Melting in South Florida’s humidity, a young congressional campaign manager let his nerves show. Sitting across from a pair of visitors on a café patio, he widened his eyes when they asked if there were any tool he wished he had to help protect his campaign from cyber attacks. “I have no idea! I don’t even know what that would be, to be honest.” Weeks away from Election Day, the operative’s fear is increasingly common — practically unavoidable in 2018, in fact. Midterm campaigns are entering the fall more anxious than ever about looming threats of email phishing, text hacking, and countless other ominous possibilities that could derail their hopes with the touch of a Muscovite button. And it’s becoming increasingly clear to many that they may just not be ready for what’s coming — or what’s already occurred.
The campaign manager leaned forward when asked to consider whether he would even know if his staff had been successfully phished. No idea, he admitted. He’d spoken with a security consultant about best practices months earlier, and made his employees communicate with an encrypted app. But he had little time to think about cybersecurity, and no one from his national party had yet given him much advice. “There’s no [plan],” he said. “You know, the plan is, ‘Don’t say stupid shit over emails.’” The pair across from him nodded. They were visitors from Jigsaw — a relatively obscure tech incubator working on digital vulnerabilities, owned by Google’s parent company Alphabet. They’d come to Florida to try to help.

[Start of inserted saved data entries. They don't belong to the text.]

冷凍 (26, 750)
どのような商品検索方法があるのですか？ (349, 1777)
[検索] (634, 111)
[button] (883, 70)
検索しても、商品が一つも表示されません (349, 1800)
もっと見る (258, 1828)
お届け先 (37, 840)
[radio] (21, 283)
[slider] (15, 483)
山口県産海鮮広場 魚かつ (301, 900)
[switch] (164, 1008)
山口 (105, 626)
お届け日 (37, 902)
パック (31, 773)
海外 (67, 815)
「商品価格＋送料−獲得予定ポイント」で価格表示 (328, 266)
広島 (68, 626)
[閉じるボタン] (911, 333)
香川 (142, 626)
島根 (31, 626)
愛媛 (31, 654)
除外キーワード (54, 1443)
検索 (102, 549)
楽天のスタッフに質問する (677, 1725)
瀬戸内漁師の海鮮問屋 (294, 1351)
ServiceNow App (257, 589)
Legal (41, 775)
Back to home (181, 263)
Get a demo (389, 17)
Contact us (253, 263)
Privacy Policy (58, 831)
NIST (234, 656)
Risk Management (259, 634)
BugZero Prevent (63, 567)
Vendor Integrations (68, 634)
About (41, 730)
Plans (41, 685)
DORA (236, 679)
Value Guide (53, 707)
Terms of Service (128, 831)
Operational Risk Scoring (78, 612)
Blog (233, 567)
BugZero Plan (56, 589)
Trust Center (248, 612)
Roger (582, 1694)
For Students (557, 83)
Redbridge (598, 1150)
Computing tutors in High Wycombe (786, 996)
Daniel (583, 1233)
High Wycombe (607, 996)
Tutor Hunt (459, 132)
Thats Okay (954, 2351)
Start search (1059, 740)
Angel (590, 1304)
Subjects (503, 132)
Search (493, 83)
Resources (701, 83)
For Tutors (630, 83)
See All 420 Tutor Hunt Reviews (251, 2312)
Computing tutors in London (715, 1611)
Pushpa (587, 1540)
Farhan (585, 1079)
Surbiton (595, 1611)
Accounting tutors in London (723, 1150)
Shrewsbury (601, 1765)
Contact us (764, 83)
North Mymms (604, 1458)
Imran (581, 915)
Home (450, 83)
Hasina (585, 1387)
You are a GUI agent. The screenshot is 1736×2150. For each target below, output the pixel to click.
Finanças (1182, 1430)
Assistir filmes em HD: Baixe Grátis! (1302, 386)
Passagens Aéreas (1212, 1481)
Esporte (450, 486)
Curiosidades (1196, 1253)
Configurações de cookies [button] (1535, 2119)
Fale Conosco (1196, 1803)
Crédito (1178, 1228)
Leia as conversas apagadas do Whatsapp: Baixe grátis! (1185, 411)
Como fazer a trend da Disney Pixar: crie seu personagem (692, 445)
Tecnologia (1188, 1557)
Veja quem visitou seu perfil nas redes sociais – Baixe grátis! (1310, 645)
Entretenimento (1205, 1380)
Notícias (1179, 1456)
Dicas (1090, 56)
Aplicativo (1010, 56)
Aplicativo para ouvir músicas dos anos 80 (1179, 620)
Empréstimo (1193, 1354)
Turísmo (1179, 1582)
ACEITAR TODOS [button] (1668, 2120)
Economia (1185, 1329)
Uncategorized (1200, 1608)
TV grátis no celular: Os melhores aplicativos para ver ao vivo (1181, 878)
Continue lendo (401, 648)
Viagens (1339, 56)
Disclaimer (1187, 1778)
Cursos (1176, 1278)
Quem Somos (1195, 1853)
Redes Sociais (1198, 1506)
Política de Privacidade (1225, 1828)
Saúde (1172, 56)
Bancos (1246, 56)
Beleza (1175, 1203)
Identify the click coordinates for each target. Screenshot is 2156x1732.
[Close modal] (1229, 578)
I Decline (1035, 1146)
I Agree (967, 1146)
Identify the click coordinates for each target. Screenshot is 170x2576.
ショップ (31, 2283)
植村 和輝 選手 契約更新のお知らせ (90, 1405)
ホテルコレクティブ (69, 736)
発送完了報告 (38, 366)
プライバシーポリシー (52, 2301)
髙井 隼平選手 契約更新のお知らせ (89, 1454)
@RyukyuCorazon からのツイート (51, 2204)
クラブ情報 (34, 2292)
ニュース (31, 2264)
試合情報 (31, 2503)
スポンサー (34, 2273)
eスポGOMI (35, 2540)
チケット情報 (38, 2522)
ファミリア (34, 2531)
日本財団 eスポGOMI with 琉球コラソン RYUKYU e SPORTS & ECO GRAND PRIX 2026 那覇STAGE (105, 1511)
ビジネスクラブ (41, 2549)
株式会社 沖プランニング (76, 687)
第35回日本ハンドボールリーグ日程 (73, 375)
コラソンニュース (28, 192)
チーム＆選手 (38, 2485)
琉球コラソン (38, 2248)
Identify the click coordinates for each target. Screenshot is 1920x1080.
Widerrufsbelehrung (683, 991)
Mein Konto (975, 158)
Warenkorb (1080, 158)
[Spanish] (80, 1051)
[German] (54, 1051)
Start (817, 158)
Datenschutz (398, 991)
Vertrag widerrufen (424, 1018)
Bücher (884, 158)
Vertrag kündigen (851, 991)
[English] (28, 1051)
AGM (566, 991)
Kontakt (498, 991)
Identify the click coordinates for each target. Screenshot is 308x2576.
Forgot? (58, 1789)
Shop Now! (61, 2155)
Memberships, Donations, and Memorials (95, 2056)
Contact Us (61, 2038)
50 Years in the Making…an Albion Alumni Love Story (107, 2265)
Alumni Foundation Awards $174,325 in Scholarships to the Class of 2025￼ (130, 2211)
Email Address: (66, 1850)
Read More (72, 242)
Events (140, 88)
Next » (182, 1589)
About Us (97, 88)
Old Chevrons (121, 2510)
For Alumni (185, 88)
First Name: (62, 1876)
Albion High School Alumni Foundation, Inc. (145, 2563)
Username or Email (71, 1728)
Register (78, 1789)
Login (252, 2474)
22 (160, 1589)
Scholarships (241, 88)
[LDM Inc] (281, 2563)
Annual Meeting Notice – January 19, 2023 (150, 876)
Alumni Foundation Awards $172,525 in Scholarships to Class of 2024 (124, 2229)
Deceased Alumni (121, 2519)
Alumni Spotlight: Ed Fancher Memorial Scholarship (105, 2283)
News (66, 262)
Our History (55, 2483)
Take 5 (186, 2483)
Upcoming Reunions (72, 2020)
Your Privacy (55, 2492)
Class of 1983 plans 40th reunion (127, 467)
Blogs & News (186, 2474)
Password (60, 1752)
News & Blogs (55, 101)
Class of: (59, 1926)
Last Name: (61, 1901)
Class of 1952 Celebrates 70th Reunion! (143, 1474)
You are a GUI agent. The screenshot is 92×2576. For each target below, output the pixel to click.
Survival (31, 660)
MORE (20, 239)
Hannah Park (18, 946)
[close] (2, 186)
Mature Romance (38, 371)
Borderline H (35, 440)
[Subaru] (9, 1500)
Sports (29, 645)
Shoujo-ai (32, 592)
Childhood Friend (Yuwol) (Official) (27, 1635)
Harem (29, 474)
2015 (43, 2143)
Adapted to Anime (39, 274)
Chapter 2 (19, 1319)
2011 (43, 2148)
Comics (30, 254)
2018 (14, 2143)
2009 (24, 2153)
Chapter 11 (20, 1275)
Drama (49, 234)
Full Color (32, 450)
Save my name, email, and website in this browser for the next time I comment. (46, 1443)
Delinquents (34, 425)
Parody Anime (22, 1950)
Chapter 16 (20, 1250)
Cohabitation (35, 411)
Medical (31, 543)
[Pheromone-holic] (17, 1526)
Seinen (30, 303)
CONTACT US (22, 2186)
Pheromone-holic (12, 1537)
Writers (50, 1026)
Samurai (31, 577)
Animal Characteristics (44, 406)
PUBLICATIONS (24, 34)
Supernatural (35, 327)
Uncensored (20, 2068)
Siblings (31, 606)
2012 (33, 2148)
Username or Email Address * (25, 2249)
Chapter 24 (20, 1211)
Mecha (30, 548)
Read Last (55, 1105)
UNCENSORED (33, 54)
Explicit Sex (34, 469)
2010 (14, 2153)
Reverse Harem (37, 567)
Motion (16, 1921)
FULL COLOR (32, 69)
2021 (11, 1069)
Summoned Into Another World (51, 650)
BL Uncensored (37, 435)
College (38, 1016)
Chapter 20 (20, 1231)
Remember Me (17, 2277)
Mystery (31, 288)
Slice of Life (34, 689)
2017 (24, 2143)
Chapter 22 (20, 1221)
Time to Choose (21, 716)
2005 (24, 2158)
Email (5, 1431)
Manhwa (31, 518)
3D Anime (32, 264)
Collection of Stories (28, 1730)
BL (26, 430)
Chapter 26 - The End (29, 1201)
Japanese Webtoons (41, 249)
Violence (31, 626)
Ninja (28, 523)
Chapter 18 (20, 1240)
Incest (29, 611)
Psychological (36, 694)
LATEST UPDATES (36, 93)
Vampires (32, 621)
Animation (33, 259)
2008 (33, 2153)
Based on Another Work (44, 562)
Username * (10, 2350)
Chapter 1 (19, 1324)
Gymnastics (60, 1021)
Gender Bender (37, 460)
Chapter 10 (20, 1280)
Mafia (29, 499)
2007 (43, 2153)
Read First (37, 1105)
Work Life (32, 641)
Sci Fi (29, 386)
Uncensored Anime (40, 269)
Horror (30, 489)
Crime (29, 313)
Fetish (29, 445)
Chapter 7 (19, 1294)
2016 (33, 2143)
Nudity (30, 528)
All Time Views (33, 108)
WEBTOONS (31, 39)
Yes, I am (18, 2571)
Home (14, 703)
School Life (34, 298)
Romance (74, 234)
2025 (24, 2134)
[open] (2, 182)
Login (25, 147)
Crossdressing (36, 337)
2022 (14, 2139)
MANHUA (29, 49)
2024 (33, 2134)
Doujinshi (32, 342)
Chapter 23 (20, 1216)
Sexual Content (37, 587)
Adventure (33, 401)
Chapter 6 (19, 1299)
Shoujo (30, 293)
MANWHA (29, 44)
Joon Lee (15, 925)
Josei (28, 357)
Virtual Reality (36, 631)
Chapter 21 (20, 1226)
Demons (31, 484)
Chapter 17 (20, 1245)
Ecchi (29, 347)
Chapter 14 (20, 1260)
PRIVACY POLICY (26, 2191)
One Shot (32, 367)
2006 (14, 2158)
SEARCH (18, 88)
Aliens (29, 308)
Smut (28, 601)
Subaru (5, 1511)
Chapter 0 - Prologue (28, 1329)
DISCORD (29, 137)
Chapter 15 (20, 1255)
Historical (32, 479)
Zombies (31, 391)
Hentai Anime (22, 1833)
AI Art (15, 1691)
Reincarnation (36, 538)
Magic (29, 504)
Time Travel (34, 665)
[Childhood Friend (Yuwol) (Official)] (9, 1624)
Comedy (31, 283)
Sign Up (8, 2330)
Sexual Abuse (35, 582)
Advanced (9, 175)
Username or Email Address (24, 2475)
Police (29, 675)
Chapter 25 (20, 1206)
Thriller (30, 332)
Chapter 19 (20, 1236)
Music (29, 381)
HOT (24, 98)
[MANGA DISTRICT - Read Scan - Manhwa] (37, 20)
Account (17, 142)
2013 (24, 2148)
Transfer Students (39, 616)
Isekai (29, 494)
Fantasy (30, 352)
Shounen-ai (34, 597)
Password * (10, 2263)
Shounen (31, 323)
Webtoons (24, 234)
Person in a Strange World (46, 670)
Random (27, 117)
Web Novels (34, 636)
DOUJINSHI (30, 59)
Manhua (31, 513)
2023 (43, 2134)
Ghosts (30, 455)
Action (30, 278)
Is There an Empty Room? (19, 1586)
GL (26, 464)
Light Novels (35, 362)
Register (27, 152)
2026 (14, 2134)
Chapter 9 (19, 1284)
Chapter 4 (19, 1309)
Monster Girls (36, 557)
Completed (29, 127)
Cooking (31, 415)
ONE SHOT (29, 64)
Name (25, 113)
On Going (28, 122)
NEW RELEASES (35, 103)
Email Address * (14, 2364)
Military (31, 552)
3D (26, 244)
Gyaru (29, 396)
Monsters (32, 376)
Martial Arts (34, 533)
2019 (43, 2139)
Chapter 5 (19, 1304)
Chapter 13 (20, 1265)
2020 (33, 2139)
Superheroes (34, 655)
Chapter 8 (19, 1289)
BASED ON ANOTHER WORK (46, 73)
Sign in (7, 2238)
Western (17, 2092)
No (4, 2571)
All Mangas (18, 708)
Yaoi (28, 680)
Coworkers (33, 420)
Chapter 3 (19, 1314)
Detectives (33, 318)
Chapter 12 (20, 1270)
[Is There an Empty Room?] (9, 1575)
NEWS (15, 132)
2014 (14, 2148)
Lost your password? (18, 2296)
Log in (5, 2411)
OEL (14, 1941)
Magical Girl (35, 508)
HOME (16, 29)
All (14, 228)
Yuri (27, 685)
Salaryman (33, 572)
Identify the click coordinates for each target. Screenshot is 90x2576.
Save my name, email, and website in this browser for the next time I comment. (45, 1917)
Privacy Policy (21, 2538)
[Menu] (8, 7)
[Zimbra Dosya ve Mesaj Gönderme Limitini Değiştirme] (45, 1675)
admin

Their offer was embraced in South Florida, where 2016 still stings: that summer, a promising Democratic House candidate’s campaign tanked after internal party research on her leaked as part of the broader Russian operation. Yet the fears of politicos in Miami and beyond are only intensifying with recent reports about Russian break-in attempts ahead of 2018’s voting. Just as Missouri Senator Claire McCaskill ramped up for her tough midterm reelection campaign, her Senate computer system faced a phishing attempt from the Russian intelligence agency behind the 2016 attacks. New Hampshire Senator Jeanne Shaheen said her staff also faced phishing attempts, and that a person impersonating a Latvian official tried calling her office to arrange a conversation about Russian sanctions and Ukraine. This summer a Microsoft exec said the corporation had already detected three Russian email hack attempts on 2018 candidates, and the DNC warned candidates not to use Chinese-made ZTE or Huawei phones.